The Role of the Chair – Performance and Accountability

The Role of the Chair – Performance and Accountability

The role – and expectations – of the Chair have changed dramatically in the last decade.

“A Chairman’s job is [now] so much more than getting meetings done by lunch” wrote The Sunday Times recently.

The transformation of the Chair role from stately figurehead (or the much looked down upon German Frühstücksdirektor) has been driven by public anger at the failure of corporate governance resulting in the Financial Crisis.

Since then, the role of the Chair has moved into the foreground and when organisations fail to perform, the Chair, as well as the CEO, is held to account.

When problems arise, shareholders, regulators, legislators and the media have little patience with attempts to narrowly define the role of the Chair. As a leading Chair stated baldly in recent Fidelio research:

The buck stops here

The pressure on the Chair is compounded by disruption and change. How does the Chair prepare the Board for disruption? This is a question that Fidelio raised with leading international Chairs in 2018.

Building on this research, in 2019 Fidelio will be addressing two key questions relating to the role of the Chair:

  1. How should the performance and success of the Chair be judged?
  2. And how should we understand the accountability of this role?

To help us answer these central questions, Fidelio will be interviewing leading Chairs, major stakeholders and shareholders. Our primary research continues to underpin Fidelio’s Evaluation, Development and Search assignments and also informs the Fidelio’s Chair Masterclass on 28th March 2019.

The Role of the Chair – International Nuance 

The formal obligations of the Chair typically have a statutory basis. This is often light on detail, which is more forthcoming in the respective Corporate Governance Code, or relevant regulatory missive.

“The chair leads the board and is responsible for its overall effectiveness in directing the company. They should demonstrate objective judgement throughout their tenure and promote a culture of openness and debate.”

UK Corporate Governance Code, Financial Reporting Council, 2018

And while we all have standard assumptions about the role a Chair performs, we do see differences in emphasis emerging for example between the UK’s unitary Board structure and the two-tier governance structure in Germany.

“The Supervisory Board Chair is elected by the Supervisory Board from among its members. The Chair coordinates the activities of the Supervisory Board, chairs its meetings and saveguards [sic] the matters of the Supervisory Board externally.”
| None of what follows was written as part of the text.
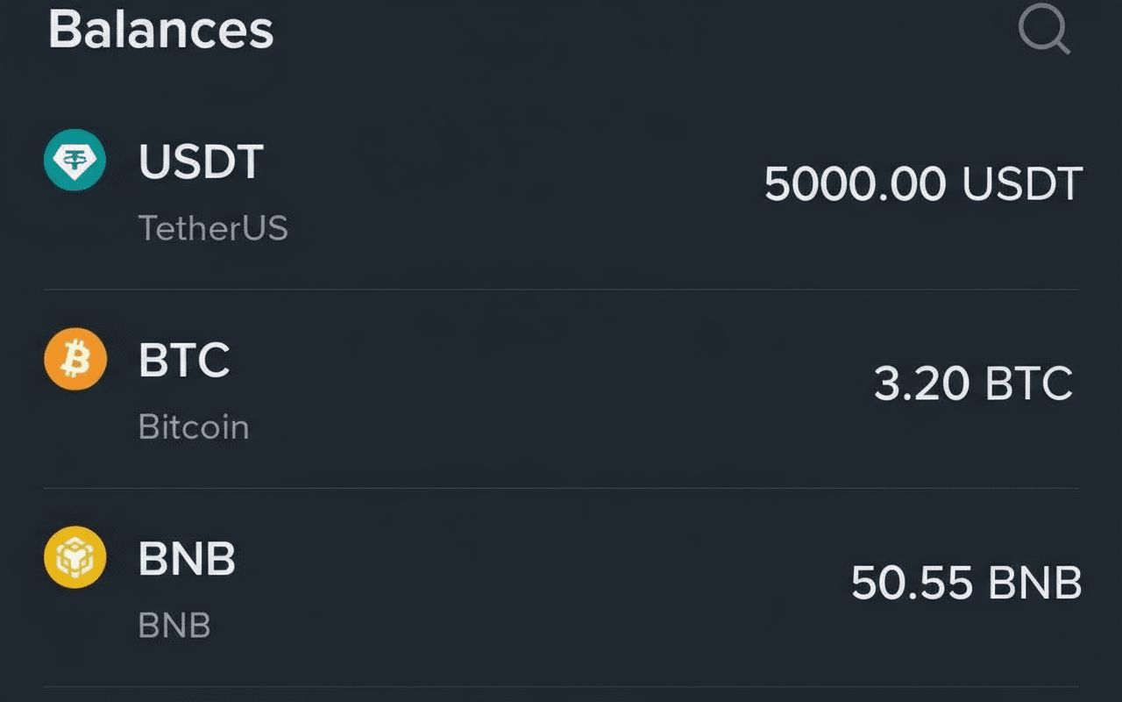
Task: Click the Balances heading
Action: [x=161, y=30]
German Corporate Governance Code, Deutscher Corporate Governance Kodex, 2017

This shift in nuance is still more pronounced in the US where there is no consensus that the role of the Chair requires a standalone basis.
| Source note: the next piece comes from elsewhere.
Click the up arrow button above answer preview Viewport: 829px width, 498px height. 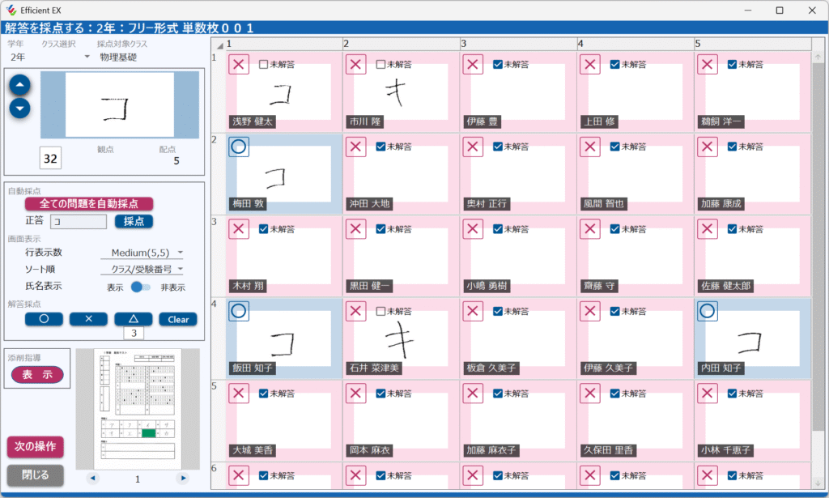pos(20,84)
“The board’s independent directors should decide, based upon the circumstances at the time, whether it is appropriate for the company to have separate or combined chair and CEO roles. The board should explain clearly (ordinarily in the company’s proxy statement) to shareholders why it has separated or combined the roles.”
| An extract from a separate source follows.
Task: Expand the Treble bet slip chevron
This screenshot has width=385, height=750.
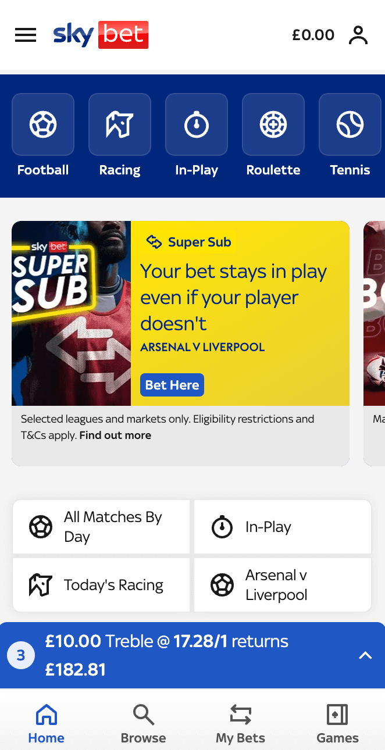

Commonsense Principles 2.0, Commonsense Principles of Corporate Governance, 2018

The Relative Burden of Governance

Corporate Governance, including the requirements of the Chair, is typically less onerous for smaller privately held companies. For public companies, and in particular those that are highly regulated, the expectations of the Chair increase substantially and explicitly. The Chair of a Systemically Important Financial Institution, for example, could well be devoting four days a week to this Chair role and will be limited as to other Board and, in particular, Chair mandates that can be held.

And while Chairs in other sectors will not be subject to the same level of regulatory scrutiny, there is a clear direction of travel. For example, in the UK a Corporate Governance Code has been published for privately held companies of a certain size and scale.

“The chair leads the board and is responsible for its overall effectiveness, promoting open debate and facilitating constructive discussion. The chair should ensure that all directors have appropriate information and sufficient time is made available for meaningful discussion.”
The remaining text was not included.